Anyway, it came out that Anderson led the poll because he was outside the establishment and it supposedly made you sound all smart and hip to support him....until you actually had to explain why.
I find this to be the case with most people and their political choices.
I'm in a Facebook group where the latest "thing" is to say to hell with Trump and Biden, I'm all in for RFK Jr (sometimes referred to idiotically as JFK Jr). And I think it's the same damned thing - not an establishment politician, outside the mainstream, beholden to no one - but almost to the last, his major qualification is - he's NOT one of the other two. I mean, I can TELL you why I want Trump to win - but Biden and Hillary voters usually said "not Trump" (ok, SOME Hillary voters said "because she's a woman" which is nearly as dumb).

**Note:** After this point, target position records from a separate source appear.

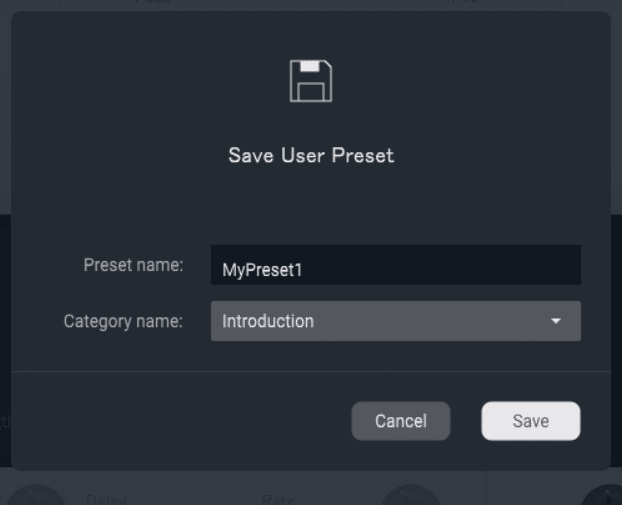This screenshot has width=622, height=505.
Task: Place the cursor in the MyPreset1 text
Action: pos(262,270)
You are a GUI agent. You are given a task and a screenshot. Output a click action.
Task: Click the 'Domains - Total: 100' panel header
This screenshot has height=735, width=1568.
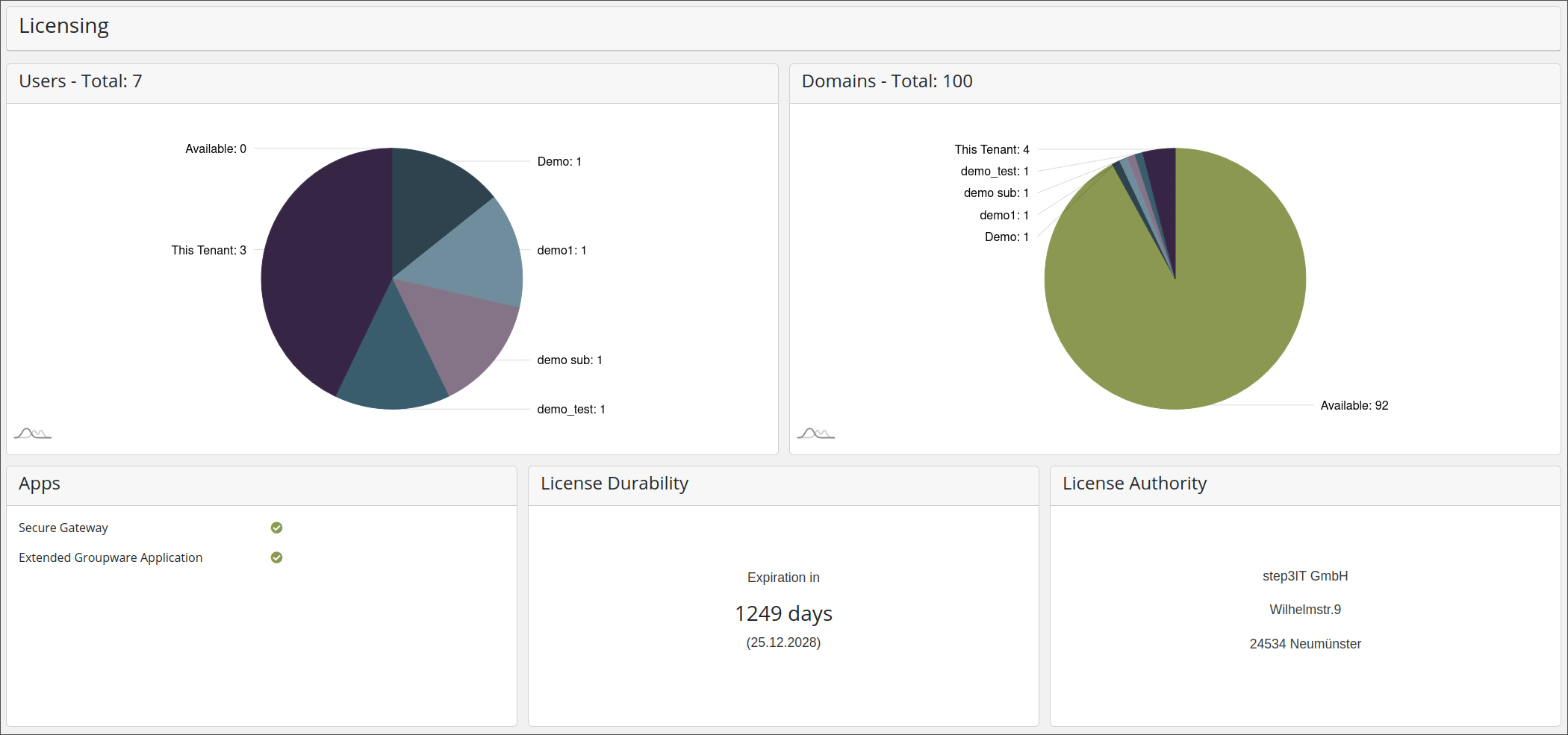pyautogui.click(x=886, y=81)
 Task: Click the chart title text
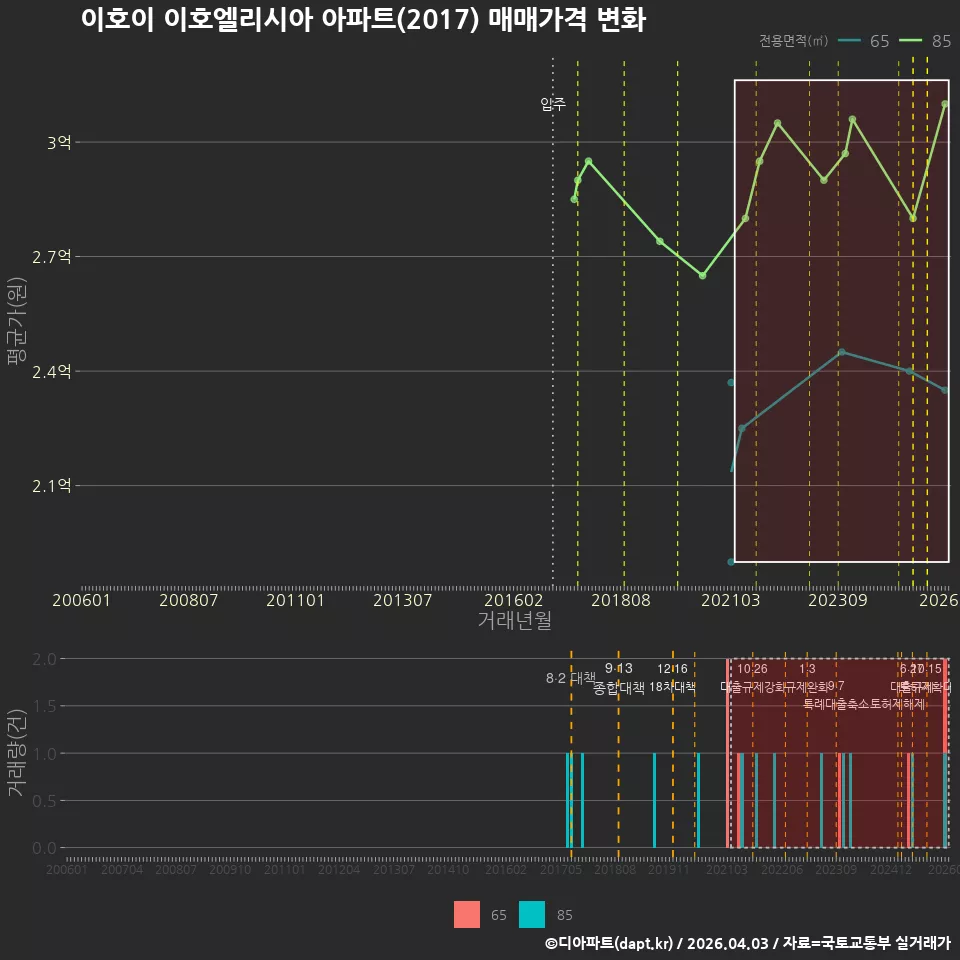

People want to vote for the "other guy" because it's cool.
I didn't like Carter one bit - but I wasn't too keen on Reagan. As you probably recall me mentioning before, as a protest vote - I wrote in NIXON. It even made the local news. I was twenty. It was cool for my vote to be seen.
I wish I knew the word for it - it's "fashionable" to announce that YOU had the sense to vote for the OTHER guy - that somehow, your own political acumen is superior to others - kind of how there was this online FURY about voting for Ron Paul years ago.
We still have an electoral system that favors FPTP - "first past the post" (a reference to horse racing). The "winner" isn't the one with 50% plus portion of the votes - but the most. This is the way most of us vote for multiple choices and many have an equal chance of winning, such as when the office decides on a restaurant. Since the most straightforward way to back a winner is to winnow it down to TWO - thus more or less assuring that ONE of them will have greater than 50% - we tend to have a two party system. (Actually when the office DOES choose a restaurant, it's common to have a runoff between the top two).
But the simple fact is - ONE of these two WILL be President (barring unforeseen death of one of them). That's just a near statistical certainty.